About this exercise:
For each line below, print it again exactly as shown.

Data listing:

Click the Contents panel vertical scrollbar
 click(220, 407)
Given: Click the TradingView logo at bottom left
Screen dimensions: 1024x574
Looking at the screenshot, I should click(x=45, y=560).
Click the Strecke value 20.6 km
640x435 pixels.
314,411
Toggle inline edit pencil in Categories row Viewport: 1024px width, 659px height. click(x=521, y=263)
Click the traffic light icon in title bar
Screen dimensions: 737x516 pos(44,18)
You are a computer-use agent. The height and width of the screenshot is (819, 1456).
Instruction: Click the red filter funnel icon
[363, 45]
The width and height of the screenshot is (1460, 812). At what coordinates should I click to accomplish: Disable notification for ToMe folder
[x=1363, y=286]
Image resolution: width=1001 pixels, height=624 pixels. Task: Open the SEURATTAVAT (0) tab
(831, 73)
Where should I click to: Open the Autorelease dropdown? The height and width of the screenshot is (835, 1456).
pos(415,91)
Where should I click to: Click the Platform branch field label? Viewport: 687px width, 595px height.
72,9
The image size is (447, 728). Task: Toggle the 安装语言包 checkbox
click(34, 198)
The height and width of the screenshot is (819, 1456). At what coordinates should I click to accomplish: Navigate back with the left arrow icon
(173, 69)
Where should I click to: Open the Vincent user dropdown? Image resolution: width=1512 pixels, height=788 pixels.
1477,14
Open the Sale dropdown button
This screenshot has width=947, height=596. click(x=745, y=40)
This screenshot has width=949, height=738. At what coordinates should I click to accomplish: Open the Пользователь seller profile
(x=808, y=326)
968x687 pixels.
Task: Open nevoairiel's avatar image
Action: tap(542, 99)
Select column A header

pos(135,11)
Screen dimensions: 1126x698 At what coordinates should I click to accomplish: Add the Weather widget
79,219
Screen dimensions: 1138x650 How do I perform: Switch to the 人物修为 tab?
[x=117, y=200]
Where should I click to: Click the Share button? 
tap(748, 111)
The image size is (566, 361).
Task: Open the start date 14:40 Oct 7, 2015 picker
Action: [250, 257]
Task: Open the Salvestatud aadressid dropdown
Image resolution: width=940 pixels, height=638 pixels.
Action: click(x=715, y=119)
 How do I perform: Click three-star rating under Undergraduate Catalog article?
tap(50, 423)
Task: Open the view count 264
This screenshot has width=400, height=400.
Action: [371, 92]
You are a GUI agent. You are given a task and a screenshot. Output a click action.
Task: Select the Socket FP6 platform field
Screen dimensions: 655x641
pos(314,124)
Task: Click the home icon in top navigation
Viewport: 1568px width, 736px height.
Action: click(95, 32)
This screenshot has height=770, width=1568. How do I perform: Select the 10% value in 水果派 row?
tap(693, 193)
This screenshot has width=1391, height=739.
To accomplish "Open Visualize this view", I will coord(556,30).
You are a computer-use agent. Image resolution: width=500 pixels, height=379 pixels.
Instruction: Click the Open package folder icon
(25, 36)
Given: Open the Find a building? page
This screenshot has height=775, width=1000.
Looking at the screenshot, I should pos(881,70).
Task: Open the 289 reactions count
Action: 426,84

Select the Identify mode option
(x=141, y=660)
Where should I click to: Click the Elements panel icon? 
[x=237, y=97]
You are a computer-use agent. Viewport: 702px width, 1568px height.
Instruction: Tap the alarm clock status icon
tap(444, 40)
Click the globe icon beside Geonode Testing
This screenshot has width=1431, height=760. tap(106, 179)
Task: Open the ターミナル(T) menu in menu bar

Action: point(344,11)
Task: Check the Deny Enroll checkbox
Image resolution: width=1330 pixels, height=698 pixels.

Written solution:
Click the Contents panel vertical scrollbar
 click(220, 407)
Given: Click the TradingView logo at bottom left
Screen dimensions: 1024x574
Looking at the screenshot, I should click(x=45, y=560).
Click the Strecke value 20.6 km
640x435 pixels.
314,411
Toggle inline edit pencil in Categories row Viewport: 1024px width, 659px height. click(x=521, y=263)
Click the traffic light icon in title bar
Screen dimensions: 737x516 pos(44,18)
You are a computer-use agent. The height and width of the screenshot is (819, 1456).
Instruction: Click the red filter funnel icon
[363, 45]
The width and height of the screenshot is (1460, 812). At what coordinates should I click to accomplish: Disable notification for ToMe folder
[x=1363, y=286]
Image resolution: width=1001 pixels, height=624 pixels. Task: Open the SEURATTAVAT (0) tab
(831, 73)
Where should I click to: Open the Autorelease dropdown? The height and width of the screenshot is (835, 1456).
pos(415,91)
Where should I click to: Click the Platform branch field label? Viewport: 687px width, 595px height.
72,9
The image size is (447, 728). Task: Toggle the 安装语言包 checkbox
click(34, 198)
The height and width of the screenshot is (819, 1456). At what coordinates should I click to accomplish: Navigate back with the left arrow icon
(173, 69)
Where should I click to: Open the Vincent user dropdown? Image resolution: width=1512 pixels, height=788 pixels.
1477,14
Open the Sale dropdown button
This screenshot has width=947, height=596. click(x=745, y=40)
This screenshot has width=949, height=738. At what coordinates should I click to accomplish: Open the Пользователь seller profile
(x=808, y=326)
968x687 pixels.
Task: Open nevoairiel's avatar image
Action: tap(542, 99)
Select column A header

pos(135,11)
Screen dimensions: 1126x698 At what coordinates should I click to accomplish: Add the Weather widget
79,219
Screen dimensions: 1138x650 How do I perform: Switch to the 人物修为 tab?
[x=117, y=200]
Where should I click to: Click the Share button? 
tap(748, 111)
The image size is (566, 361).
Task: Open the start date 14:40 Oct 7, 2015 picker
Action: [250, 257]
Task: Open the Salvestatud aadressid dropdown
Image resolution: width=940 pixels, height=638 pixels.
Action: click(x=715, y=119)
 How do I perform: Click three-star rating under Undergraduate Catalog article?
tap(50, 423)
Task: Open the view count 264
This screenshot has width=400, height=400.
Action: [371, 92]
You are a GUI agent. You are given a task and a screenshot. Output a click action.
Task: Select the Socket FP6 platform field
Screen dimensions: 655x641
pos(314,124)
Task: Click the home icon in top navigation
Viewport: 1568px width, 736px height.
Action: click(95, 32)
This screenshot has height=770, width=1568. How do I perform: Select the 10% value in 水果派 row?
tap(693, 193)
This screenshot has width=1391, height=739.
To accomplish "Open Visualize this view", I will coord(556,30).
You are a computer-use agent. Image resolution: width=500 pixels, height=379 pixels.
Instruction: Click the Open package folder icon
(25, 36)
Given: Open the Find a building? page
This screenshot has height=775, width=1000.
Looking at the screenshot, I should pos(881,70).
Task: Open the 289 reactions count
Action: 426,84

Select the Identify mode option
(x=141, y=660)
Where should I click to: Click the Elements panel icon? 
[x=237, y=97]
You are a computer-use agent. Viewport: 702px width, 1568px height.
Instruction: Tap the alarm clock status icon
tap(444, 40)
Click the globe icon beside Geonode Testing
This screenshot has width=1431, height=760. tap(106, 179)
Task: Open the ターミナル(T) menu in menu bar

Action: point(344,11)
Task: Check the Deny Enroll checkbox
Image resolution: width=1330 pixels, height=698 pixels.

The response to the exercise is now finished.